By Chibuike Oguh
NEW YORK (Reuters) -Investor concerns about the sustainability of Wall Street’s stock market surge intensified on Friday as tariffs resurfaced as a potential risk factor.
U.S. equity markets, which had previously reached record levels earlier in the week, reversed course during the trading day after President Donald Trump reignited fears of escalating tariffs against China. Concerns arose that a retaliatory trade conflict between the two largest economies could signal the end of a remarkable run for U.S. stocks.
Trump, who is scheduled to meet with Chinese President Xi Jinping in approximately three weeks in South Korea, expressed doubt about the need for the meeting and took to social media to criticize China’s recent measures to tighten its rare earth export controls, which he claimed could jeopardize the global economy.

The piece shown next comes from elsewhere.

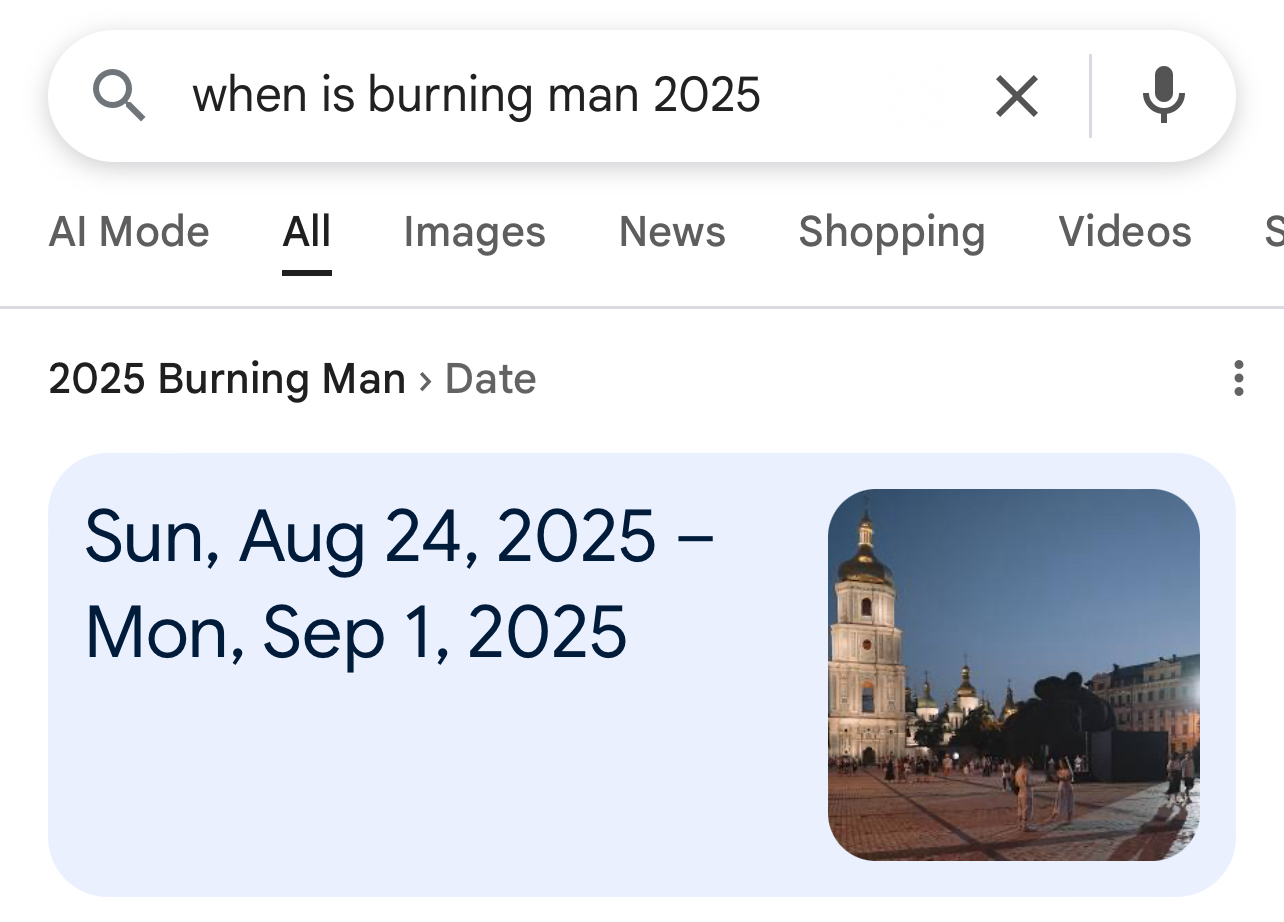Select the All results tab
1284x922 pixels.
[306, 232]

Late on Friday, following the close of Wall Street’s official trading hours, Trump announced plans for a 100% tariff on Chinese imports effective November 1, alongside export restrictions on key American software. While Trump stated he had not canceled the meeting with Xi, his renewed tariff threats caused significant declines in market-leading shares.
Nvidia, Tesla, Amazon.com, and Advanced Micro Devices all experienced declines of over 2% after market closure.
TARIFF ANXIETY DRAGS DOWN MARKET
During regular trading hours, Wall Street stocks had already seen considerable losses. The Dow Jones Industrial Average finished down 1.90%, the S&P 500 dropped by 2.71%, and the Nasdaq Composite suffered a 3.56% decline for the day.
The S&P 500 and Nasdaq recorded their steepest percentage losses in a single day since April 10.
This downturn raises alarms regarding the potential for a significant correction, especially as high stock valuations, driven by enthusiasm for artificial intelligence, may lead to considerable market retraction.
After reaching record highs on Thursday, the S&P 500 and Nasdaq have risen approximately 11% and 15%, respectively, in 2025. Meanwhile, the Dow is up about 7% year-to-date. This increase in valuations has sparked comparisons to the dot-com bubble of the late 1990s.
In a BBC interview on Wednesday, JPMorgan Chase CEO Jamie Dimon cautioned about the increased likelihood of a significant correction on Wall Street within the next six months to two years.
“The current high valuations of equities signal nervousness in the market,” remarked Gene Goldman, chief investment officer at Cetera Investment Management. “With everything priced for ultimate success, any uncertainty increases market anxiety. This environment creates additional doubts about economic growth.”
Trump’s previous announcement of what he termed Liberation Day tariffs had shocked the markets, prompting investors to react quickly and resulting in a collective loss of $2.4 trillion in market value for S&P 500 companies.